The building and construction industry won't have any bright spots in 2009 just lesser degrees of pain.
So says Ken Simonson, chief economist for the Associated General Contractors of America in Arlington, Va., who foresees mostly pain and suffering for the nation's home builders, and by extension, building product makers.
Both residential and commercial construction will continue to dive through this year with a glimmer of hope for a residential turnaround late in the year, Simonson said by telephone.
``I have been hopeful that residential sales were close to bottoming out,'' he said. ``With the combination of historically low interest rates and perhaps some of the stimulus spending being aimed at home purchasing, we may well see an increase in home sales, and that could lead to a rise in new home construction late in the year.''
President-elect Barack Obama's promise to invest heavily in the nation's infrastructure could be the only saving grace for certain building product segments. Pipe industry consultant George Coleman is bullish on plastic pipe for potable water transfer applications in 2009.
``We're sitting on the verge of a market for the pipe industry that's going to be the best we've seen in many, many years,'' said Coleman, head of Coleman Marketing Co. in Texarkana, Texas.
``When you go back and really look behind the curtain at the infrastructure in this country, we have cities delivering water that shouldn't be drunk,'' he said in a Jan. 5 telephone interview.
The only mystery in the housing market is how big the fall will be.
``It's going to be a down year. Is it double-digit? We don't know yet,'' said Steve Van Kouteren, a principal with consulting firm Principia Partners in Exton, Pa.
Van Kouteran's primary areas of expertise fence, decking and railing are basically in the same boat. There is a large component of railing in commercial applications that fared reasonably well in 2008, but is unlikely to do so in 2009. Consumer spending is down, and decks often are made as luxury purchases. Fence has the chance to do slightly better than decking, Van Kouteren said, due to the conventional wisdom that most homeowners will install a fence before a deck, and that many residential neighborhoods are divided by fencing, particularly in the western United States.
Vinyl windows are as closely tied to new construction as any building products category which, in this case, is bad.
Products like roofing and insulation could potentially benefit from the extra infrastructure spending in 2009, but it has yet to be determined how those dollars will be spent, Simonson said.
And one potential boon to the remaining vinyl siding extruders a 6 percent void in the market went away at the beginning of January when door maker ProVia bought the shuttered Heartland Building Products and vowed to get the plant up and running immediately.

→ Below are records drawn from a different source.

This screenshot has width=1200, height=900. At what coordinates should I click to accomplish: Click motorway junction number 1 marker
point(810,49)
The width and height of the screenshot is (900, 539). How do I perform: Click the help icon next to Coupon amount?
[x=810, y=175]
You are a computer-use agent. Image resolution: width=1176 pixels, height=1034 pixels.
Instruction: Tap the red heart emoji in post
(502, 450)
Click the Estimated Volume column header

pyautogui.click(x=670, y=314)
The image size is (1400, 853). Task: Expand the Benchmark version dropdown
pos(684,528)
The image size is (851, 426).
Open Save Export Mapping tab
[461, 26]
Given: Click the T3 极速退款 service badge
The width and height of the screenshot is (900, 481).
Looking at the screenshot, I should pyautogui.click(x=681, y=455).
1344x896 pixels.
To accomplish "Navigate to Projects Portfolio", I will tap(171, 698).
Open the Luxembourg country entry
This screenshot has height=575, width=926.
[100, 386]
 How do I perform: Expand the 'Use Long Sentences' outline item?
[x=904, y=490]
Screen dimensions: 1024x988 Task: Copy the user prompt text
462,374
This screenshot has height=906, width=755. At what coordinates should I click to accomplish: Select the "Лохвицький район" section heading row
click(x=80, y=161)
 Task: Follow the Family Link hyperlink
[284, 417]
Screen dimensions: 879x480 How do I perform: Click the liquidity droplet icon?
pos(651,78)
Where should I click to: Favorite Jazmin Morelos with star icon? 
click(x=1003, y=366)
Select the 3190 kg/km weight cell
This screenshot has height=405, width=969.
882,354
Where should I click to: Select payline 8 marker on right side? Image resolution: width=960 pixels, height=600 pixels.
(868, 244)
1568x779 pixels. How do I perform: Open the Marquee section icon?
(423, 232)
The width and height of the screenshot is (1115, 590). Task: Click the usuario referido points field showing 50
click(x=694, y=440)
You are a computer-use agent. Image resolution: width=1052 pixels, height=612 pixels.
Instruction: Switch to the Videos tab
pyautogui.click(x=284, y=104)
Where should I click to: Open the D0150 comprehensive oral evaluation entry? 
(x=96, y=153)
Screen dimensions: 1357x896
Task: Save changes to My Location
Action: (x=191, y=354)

In addition to the growing popularity of competing materials in exterior cladding fiber cement, manufactured stone and brick veneer the siding market is also expected to take a hit.
Cellular PVC cladding products will emerge in 2009, but ``continue to be in commercialization and launch mode as the year unfolds, due to spotty or selective distribution in most cases,'' said Principia's John Pruett.
Pruett is bullish on polymer-based shutters in 2009-10, a small but rapidly growing segment. The products will fare particularly well in coastal areas where hurricanes are a threat, he said.